:: Input records ::
---

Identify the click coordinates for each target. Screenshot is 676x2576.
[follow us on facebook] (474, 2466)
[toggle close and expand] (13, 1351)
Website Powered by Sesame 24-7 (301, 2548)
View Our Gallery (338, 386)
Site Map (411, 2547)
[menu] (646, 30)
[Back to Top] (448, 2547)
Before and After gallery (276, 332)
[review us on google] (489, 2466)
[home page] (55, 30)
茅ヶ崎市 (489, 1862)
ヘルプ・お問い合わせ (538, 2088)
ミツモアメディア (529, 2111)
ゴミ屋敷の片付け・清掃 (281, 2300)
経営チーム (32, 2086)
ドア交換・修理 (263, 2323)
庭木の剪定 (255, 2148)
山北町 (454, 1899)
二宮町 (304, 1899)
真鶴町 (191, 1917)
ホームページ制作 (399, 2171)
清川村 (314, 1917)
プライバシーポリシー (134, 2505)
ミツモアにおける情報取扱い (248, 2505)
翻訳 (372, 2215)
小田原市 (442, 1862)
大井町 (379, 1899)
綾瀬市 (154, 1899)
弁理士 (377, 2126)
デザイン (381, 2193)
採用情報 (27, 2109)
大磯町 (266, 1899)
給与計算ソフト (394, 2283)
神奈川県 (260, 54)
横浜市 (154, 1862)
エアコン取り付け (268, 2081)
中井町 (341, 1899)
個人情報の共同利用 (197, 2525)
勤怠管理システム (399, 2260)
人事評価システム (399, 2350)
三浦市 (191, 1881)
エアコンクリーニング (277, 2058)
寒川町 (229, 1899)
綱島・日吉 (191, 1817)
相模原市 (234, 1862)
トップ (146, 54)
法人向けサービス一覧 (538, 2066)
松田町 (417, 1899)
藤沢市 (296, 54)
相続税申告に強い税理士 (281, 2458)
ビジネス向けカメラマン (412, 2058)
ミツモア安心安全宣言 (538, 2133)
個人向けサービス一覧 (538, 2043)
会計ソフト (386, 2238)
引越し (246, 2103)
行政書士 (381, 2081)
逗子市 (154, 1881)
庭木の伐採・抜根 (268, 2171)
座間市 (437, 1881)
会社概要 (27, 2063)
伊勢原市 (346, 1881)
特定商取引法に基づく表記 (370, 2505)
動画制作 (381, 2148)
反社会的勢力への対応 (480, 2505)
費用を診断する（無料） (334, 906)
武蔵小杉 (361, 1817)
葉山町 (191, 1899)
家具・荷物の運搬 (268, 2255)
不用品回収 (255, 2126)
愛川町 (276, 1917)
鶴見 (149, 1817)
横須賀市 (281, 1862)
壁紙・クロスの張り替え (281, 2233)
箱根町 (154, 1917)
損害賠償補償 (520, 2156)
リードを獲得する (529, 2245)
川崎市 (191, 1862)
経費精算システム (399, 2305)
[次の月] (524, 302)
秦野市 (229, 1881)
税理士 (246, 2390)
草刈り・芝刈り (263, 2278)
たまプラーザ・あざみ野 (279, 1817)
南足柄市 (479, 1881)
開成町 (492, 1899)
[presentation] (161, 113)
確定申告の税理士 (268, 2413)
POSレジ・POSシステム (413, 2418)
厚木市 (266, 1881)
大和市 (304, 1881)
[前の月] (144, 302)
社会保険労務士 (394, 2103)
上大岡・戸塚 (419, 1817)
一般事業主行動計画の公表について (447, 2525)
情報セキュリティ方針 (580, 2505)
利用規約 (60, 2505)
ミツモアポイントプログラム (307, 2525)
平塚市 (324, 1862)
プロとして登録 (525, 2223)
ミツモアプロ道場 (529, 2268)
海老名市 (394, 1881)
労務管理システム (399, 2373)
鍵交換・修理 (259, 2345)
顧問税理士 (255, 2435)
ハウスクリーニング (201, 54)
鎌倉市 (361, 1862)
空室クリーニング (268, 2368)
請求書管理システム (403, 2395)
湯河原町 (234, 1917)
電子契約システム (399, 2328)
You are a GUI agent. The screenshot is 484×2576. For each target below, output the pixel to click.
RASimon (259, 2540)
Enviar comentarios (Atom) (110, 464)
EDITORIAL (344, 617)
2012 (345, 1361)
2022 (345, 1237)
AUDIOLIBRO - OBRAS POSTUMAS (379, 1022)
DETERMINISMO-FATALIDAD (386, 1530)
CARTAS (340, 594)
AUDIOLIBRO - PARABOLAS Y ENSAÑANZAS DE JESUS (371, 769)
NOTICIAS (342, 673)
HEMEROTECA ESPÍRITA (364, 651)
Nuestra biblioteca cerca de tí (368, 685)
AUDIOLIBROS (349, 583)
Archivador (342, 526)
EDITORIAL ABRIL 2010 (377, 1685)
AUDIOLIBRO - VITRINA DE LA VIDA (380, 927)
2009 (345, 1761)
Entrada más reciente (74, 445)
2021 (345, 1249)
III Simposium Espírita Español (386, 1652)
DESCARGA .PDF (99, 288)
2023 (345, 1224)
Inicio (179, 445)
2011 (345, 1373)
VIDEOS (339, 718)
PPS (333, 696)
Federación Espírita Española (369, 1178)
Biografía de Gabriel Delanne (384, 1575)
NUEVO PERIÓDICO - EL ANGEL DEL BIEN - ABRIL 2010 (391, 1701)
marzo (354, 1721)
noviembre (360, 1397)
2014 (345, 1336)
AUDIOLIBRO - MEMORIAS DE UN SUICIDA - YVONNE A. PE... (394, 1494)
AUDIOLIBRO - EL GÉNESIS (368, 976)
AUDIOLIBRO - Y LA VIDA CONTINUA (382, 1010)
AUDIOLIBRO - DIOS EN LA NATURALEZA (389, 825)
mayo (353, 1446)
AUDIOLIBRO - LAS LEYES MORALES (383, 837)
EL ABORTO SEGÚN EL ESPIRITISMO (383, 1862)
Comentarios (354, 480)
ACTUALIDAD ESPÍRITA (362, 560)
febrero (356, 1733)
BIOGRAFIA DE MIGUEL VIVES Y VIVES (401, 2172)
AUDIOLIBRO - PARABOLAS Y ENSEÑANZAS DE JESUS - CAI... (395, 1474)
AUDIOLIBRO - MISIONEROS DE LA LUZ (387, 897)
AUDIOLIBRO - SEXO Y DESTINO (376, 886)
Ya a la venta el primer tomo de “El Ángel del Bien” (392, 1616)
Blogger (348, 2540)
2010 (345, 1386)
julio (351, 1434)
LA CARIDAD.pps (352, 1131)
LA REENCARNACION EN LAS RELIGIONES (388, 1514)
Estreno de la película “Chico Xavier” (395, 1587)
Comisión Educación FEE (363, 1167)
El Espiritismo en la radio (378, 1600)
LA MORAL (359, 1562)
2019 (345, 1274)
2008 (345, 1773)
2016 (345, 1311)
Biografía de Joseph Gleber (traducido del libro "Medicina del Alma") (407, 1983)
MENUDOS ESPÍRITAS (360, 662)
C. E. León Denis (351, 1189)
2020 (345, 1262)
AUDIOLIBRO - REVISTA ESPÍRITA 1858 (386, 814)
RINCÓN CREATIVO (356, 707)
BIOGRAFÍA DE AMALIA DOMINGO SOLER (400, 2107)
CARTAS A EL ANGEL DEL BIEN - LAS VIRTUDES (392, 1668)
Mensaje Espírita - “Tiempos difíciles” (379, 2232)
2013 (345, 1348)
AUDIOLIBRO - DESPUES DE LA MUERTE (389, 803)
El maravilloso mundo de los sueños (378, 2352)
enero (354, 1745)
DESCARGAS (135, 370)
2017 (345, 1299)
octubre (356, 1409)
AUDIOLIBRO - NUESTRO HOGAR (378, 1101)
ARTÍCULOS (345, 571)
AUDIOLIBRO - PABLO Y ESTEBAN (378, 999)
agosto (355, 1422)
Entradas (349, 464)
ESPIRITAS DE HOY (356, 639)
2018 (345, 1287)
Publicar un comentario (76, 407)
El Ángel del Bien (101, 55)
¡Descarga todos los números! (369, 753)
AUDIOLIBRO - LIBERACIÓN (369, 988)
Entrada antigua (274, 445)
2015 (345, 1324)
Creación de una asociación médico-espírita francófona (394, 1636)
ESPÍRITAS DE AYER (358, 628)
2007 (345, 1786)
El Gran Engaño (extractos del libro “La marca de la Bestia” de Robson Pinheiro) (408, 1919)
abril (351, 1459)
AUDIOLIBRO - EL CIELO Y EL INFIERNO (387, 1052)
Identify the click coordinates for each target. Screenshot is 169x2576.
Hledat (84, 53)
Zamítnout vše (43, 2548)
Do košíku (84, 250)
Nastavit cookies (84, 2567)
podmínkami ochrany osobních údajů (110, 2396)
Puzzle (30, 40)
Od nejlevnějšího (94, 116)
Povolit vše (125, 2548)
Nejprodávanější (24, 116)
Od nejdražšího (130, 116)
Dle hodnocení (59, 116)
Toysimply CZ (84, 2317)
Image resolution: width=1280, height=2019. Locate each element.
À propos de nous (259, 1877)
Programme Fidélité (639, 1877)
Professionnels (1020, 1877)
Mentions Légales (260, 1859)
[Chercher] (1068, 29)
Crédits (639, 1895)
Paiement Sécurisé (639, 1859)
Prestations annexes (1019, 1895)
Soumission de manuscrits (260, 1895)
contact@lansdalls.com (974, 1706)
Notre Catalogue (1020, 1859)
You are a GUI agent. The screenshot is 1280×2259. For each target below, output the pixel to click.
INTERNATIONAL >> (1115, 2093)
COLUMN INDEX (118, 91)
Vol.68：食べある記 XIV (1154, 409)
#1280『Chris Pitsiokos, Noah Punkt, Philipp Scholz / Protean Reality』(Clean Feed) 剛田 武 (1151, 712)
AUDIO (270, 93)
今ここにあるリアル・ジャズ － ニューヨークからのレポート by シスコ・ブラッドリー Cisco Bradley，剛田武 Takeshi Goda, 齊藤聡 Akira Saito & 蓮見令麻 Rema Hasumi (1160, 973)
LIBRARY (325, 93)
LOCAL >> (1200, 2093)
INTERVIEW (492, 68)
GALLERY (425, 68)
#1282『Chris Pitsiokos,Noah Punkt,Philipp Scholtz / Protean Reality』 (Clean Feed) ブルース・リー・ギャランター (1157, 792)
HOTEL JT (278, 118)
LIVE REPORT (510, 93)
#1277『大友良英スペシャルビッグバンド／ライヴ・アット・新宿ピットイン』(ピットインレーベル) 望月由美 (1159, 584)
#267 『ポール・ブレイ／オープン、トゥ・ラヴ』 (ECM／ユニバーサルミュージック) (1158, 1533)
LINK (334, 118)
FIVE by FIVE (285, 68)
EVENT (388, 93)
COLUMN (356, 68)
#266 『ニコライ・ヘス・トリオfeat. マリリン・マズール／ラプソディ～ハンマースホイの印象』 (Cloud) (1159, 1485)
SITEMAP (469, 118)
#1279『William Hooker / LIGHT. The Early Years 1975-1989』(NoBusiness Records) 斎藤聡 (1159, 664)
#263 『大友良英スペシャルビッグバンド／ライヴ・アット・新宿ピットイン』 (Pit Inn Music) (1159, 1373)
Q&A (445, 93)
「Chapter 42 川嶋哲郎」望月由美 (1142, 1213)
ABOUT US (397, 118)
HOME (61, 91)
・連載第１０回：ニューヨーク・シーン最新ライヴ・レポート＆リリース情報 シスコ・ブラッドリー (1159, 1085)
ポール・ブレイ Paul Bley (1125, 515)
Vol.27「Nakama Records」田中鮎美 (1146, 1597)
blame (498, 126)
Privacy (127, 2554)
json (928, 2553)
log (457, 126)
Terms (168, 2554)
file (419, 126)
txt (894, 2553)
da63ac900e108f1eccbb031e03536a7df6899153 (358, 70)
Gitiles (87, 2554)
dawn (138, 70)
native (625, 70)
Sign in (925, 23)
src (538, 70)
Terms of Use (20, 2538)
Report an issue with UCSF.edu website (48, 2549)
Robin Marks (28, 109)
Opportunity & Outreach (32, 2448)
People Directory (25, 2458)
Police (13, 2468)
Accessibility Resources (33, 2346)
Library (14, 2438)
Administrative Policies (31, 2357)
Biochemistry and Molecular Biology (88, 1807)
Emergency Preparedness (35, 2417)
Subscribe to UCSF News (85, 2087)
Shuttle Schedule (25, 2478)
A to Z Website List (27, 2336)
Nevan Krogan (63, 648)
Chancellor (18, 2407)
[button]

---

:: Problem description ::
Please write out again, unchanged, everything in the material from the line containing "2014 (345, 1336)" down to the line containing "Comisión Educación FEE (363, 1167)", with both of those lines included.

:: Full response ::
2014 (345, 1336)
AUDIOLIBRO - MEMORIAS DE UN SUICIDA - YVONNE A. PE... (394, 1494)
AUDIOLIBRO - EL GÉNESIS (368, 976)
AUDIOLIBRO - Y LA VIDA CONTINUA (382, 1010)
AUDIOLIBRO - DIOS EN LA NATURALEZA (389, 825)
mayo (353, 1446)
AUDIOLIBRO - LAS LEYES MORALES (383, 837)
EL ABORTO SEGÚN EL ESPIRITISMO (383, 1862)
Comentarios (354, 480)
ACTUALIDAD ESPÍRITA (362, 560)
febrero (356, 1733)
BIOGRAFIA DE MIGUEL VIVES Y VIVES (401, 2172)
AUDIOLIBRO - PARABOLAS Y ENSEÑANZAS DE JESUS - CAI... (395, 1474)
AUDIOLIBRO - MISIONEROS DE LA LUZ (387, 897)
AUDIOLIBRO - SEXO Y DESTINO (376, 886)
Ya a la venta el primer tomo de “El Ángel del Bien” (392, 1616)
Blogger (348, 2540)
2010 (345, 1386)
julio (351, 1434)
LA CARIDAD.pps (352, 1131)
LA REENCARNACION EN LAS RELIGIONES (388, 1514)
Estreno de la película “Chico Xavier” (395, 1587)
Comisión Educación FEE (363, 1167)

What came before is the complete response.